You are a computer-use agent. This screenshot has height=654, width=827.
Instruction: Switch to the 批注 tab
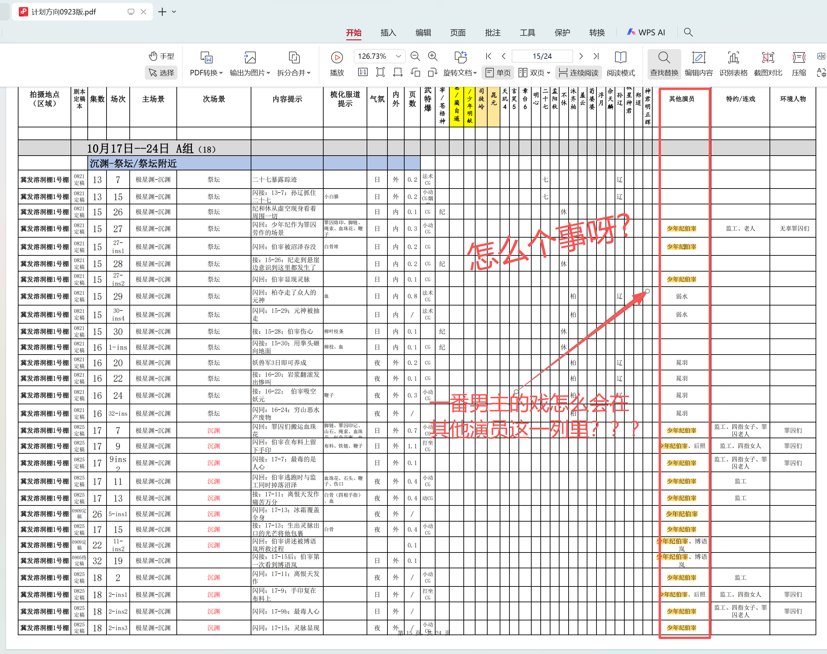[492, 33]
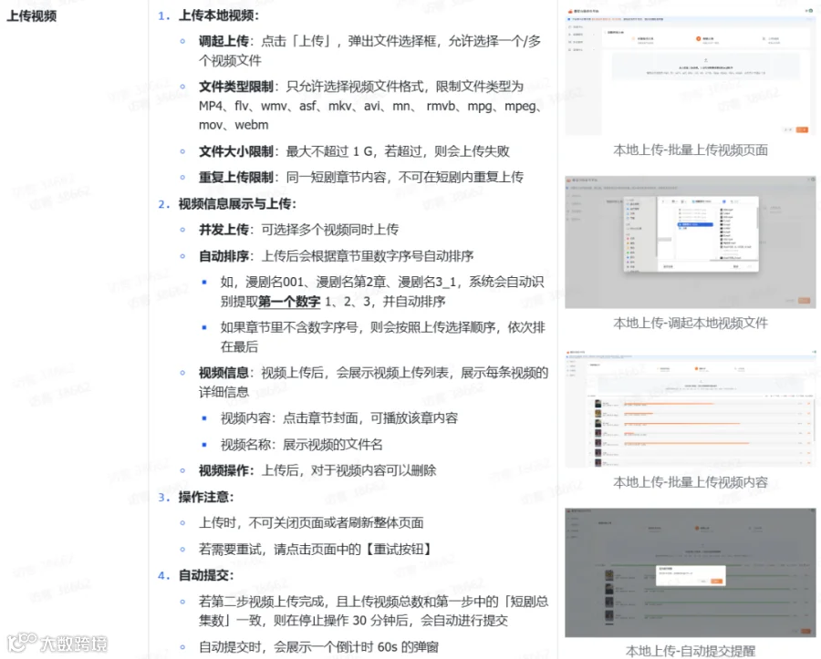
Task: Click the upload arrow icon in the first screenshot
Action: (x=705, y=60)
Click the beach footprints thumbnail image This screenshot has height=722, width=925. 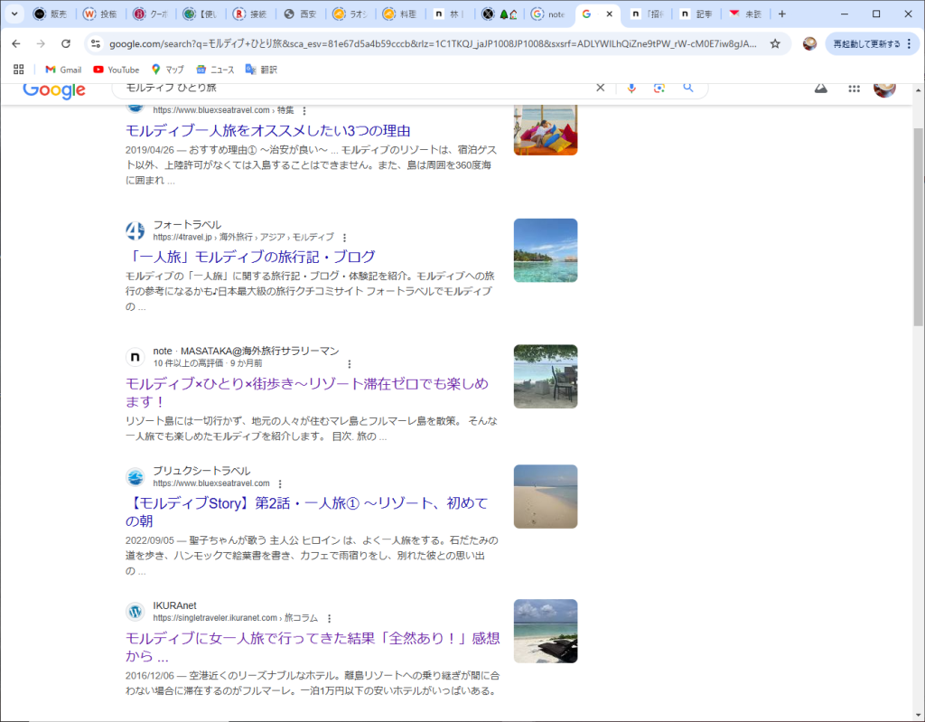[x=546, y=496]
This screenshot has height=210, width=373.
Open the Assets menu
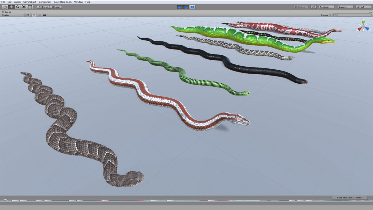[17, 2]
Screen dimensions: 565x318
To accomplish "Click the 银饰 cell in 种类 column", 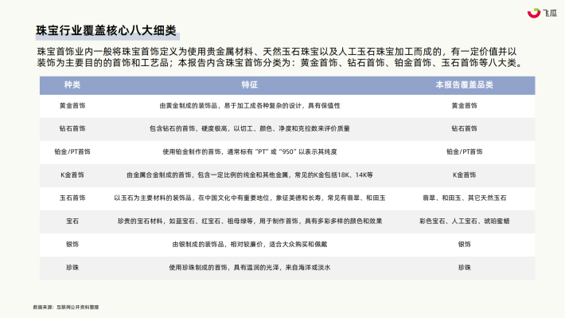I will point(72,244).
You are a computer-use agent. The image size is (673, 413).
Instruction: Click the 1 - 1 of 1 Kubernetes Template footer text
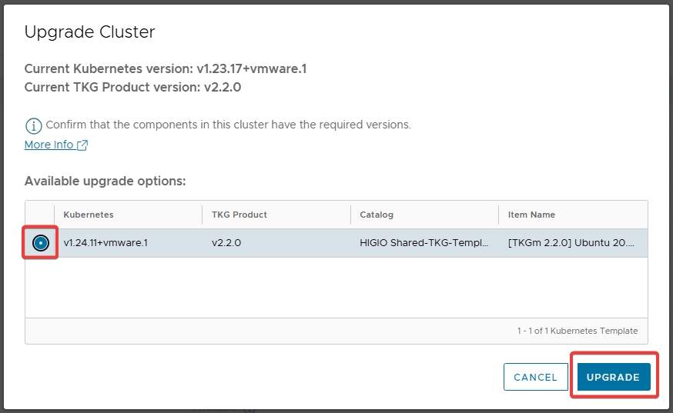click(x=577, y=331)
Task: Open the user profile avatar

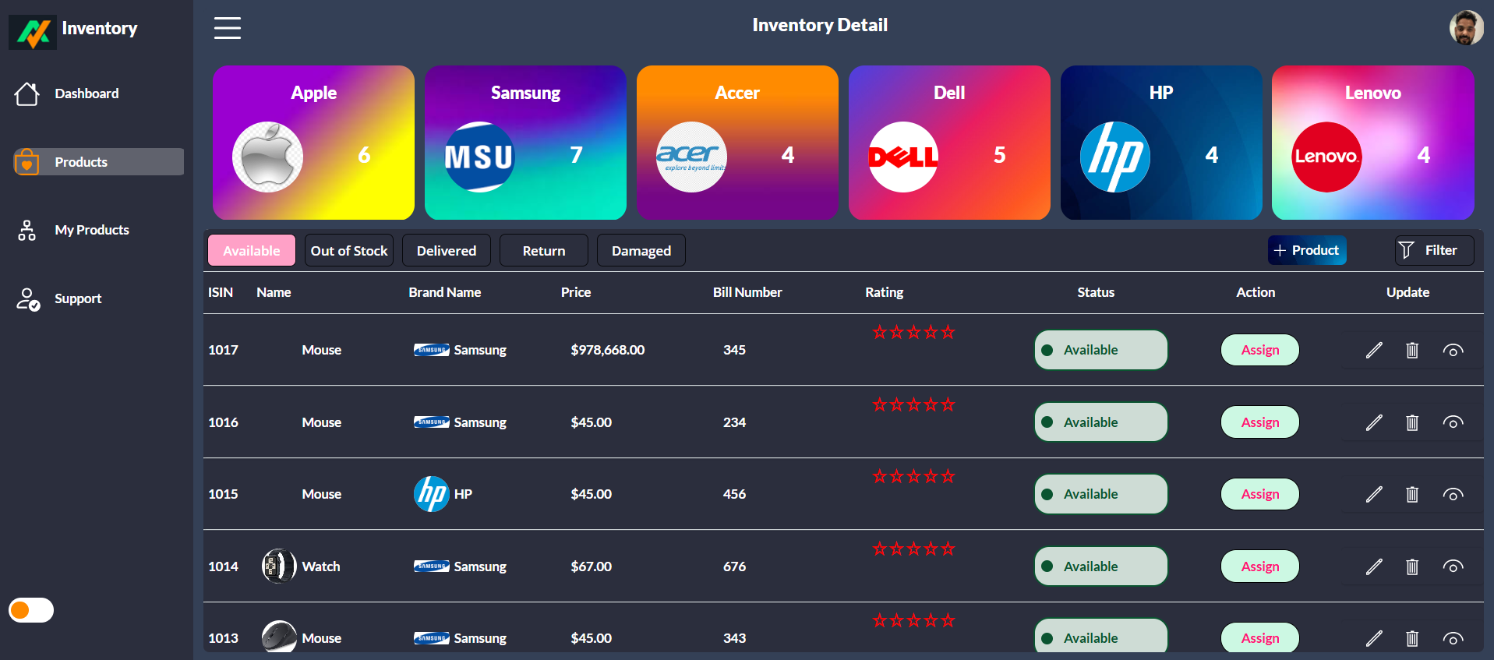Action: (x=1466, y=28)
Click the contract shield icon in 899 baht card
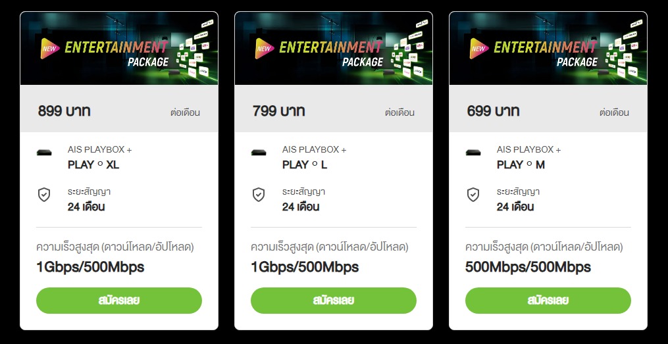 tap(44, 195)
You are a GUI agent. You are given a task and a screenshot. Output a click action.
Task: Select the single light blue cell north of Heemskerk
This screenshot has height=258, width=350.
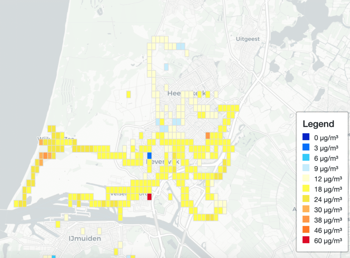click(x=166, y=67)
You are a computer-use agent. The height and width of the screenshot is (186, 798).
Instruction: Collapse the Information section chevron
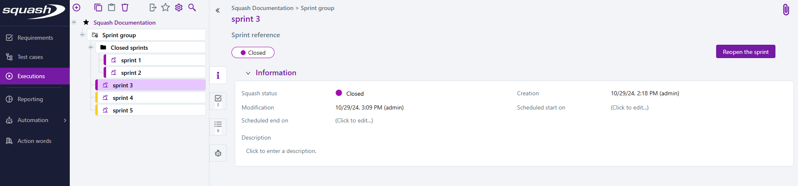pyautogui.click(x=248, y=73)
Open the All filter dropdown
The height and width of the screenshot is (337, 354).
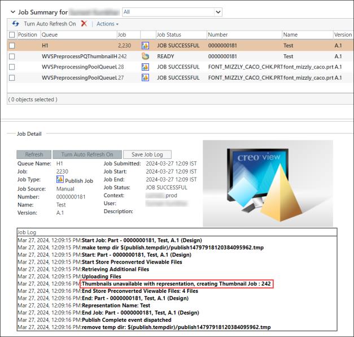coord(172,12)
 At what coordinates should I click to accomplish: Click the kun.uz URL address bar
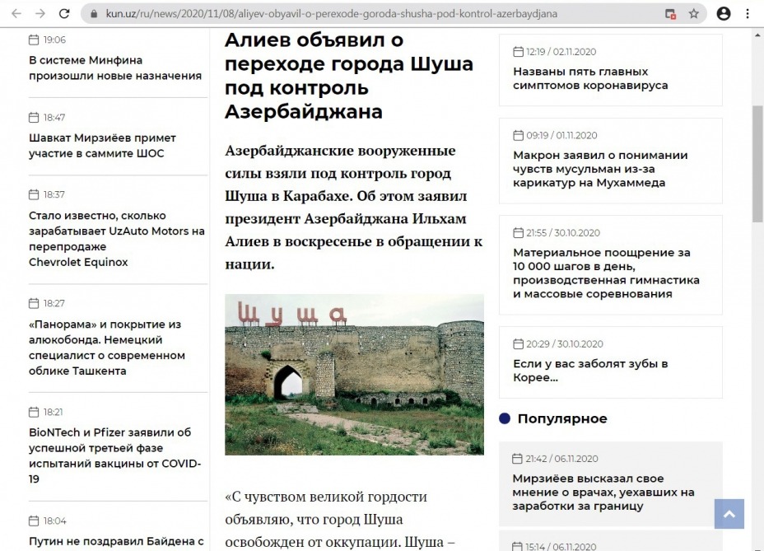370,14
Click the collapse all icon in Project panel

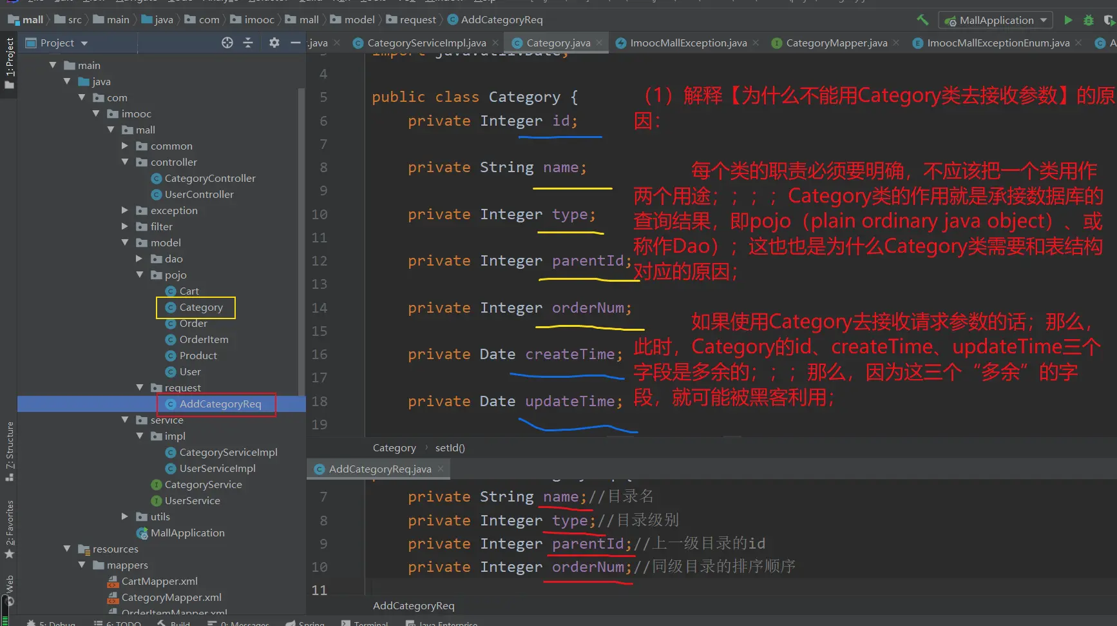(248, 43)
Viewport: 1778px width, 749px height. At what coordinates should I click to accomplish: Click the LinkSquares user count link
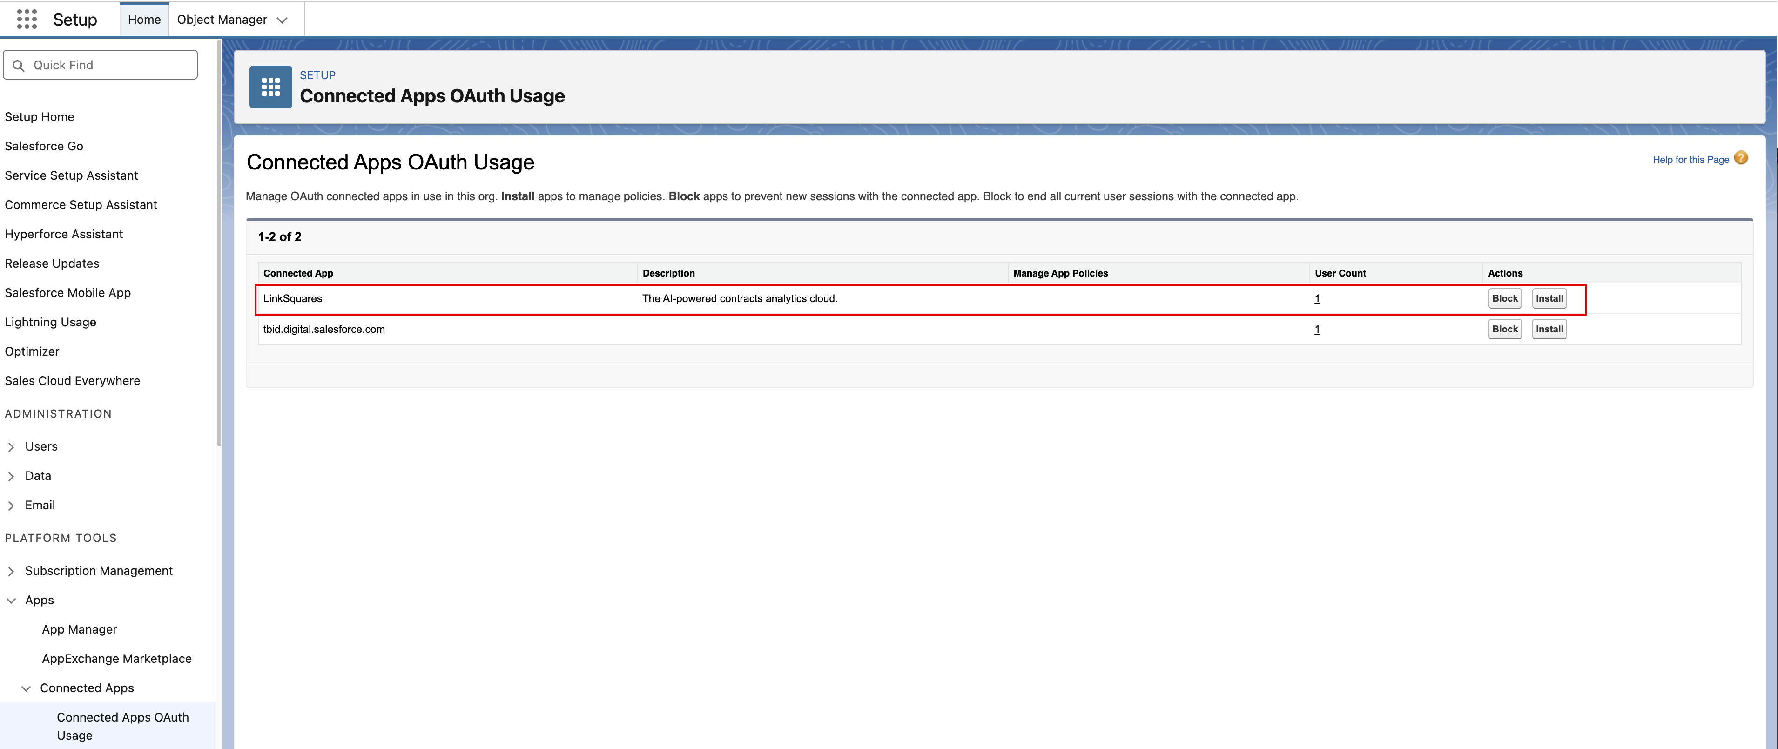pos(1317,299)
___
Task description.
Starting at the beginning of the records and ending with the line that contains "Action: (x=705, y=60)", arrange the lines as a numbered list and skip any blank ones. Leave the pictures out of your answer.

Finished task.
1. You are a computer-use agent. This screenshot has height=654, width=827.
2. Instruction: Switch to the 批注 tab
3. [492, 33]
4. Task: Click the upload arrow icon in the first screenshot
5. Action: (x=705, y=60)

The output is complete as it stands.